Large Language Models (LLMs) such as GPT and Llama2 are increasingly adopted
in many safety-critical applications. Their security is thus essential. Even
with considerable efforts spent on reinforcement learning from human feedback
(RLHF), recent studies have shown that LLMs are still subject to attacks such
as adversarial perturbation and Trojan attacks. Further research is thus needed
to evaluate their security and/or understand the lack of it. In this work, we
propose a framework for conducting light-weight causality-analysis of LLMs at
the token, layer, and neuron level. We applied our framework to open-source
LLMs such as Llama2 and Vicuna and had multiple interesting discoveries. Based
on a layer-level causality analysis, we show that RLHF has the effect of
overfitting a model to harmful prompts. It implies that such security can be
easily overcome by `unusual' harmful prompts.

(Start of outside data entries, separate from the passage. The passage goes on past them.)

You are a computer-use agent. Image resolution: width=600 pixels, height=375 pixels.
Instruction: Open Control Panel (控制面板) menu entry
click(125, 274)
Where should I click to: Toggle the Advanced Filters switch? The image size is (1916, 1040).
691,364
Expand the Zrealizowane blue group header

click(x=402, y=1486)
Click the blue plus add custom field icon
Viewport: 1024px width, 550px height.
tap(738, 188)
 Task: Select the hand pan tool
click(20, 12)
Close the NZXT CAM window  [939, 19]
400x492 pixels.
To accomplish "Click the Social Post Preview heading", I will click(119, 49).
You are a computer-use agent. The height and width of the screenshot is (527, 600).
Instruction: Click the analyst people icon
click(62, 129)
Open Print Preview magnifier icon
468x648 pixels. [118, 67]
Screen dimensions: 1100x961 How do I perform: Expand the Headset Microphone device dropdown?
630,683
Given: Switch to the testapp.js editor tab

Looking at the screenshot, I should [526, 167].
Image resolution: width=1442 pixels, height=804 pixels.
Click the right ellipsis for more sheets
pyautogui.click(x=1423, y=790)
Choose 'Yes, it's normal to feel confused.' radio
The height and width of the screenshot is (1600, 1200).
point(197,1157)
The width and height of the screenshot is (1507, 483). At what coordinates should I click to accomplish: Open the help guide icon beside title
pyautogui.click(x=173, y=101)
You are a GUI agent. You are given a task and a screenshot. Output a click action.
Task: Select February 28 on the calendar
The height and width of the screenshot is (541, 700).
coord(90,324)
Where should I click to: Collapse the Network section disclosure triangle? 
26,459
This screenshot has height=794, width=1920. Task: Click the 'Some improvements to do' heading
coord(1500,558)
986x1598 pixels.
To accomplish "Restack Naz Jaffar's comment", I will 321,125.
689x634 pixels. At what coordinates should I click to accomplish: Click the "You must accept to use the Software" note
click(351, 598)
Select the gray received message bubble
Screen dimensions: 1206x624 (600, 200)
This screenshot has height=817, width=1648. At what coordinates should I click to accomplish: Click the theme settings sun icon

As evidence, we propose an
adversarial perturbation method that achieves 100\% attack success rate on the
red-teaming tasks of the Trojan Detection Competition 2023. Furthermore, we
show the existence of one mysterious neuron in both Llama2 and Vicuna that has
an unreasonably high causal effect on the output. While we are uncertain on why
such a neuron exists, we show that it is possible to conduct a ``Trojan''
attack targeting that particular neuron to completely cripple the LLM, i.e., we
can generate transferable suffixes to prompts that frequently make the LLM
produce meaningless responses.

这项研究提出了一个轻量级因果分析框架，应用于大型语言模型，分析其存在的安全问题，尤其是对抗性扰动和特洛伊攻击，并发现了对模型造成有害提示过拟合的现象，以及一种有效的特洛伊攻击方法。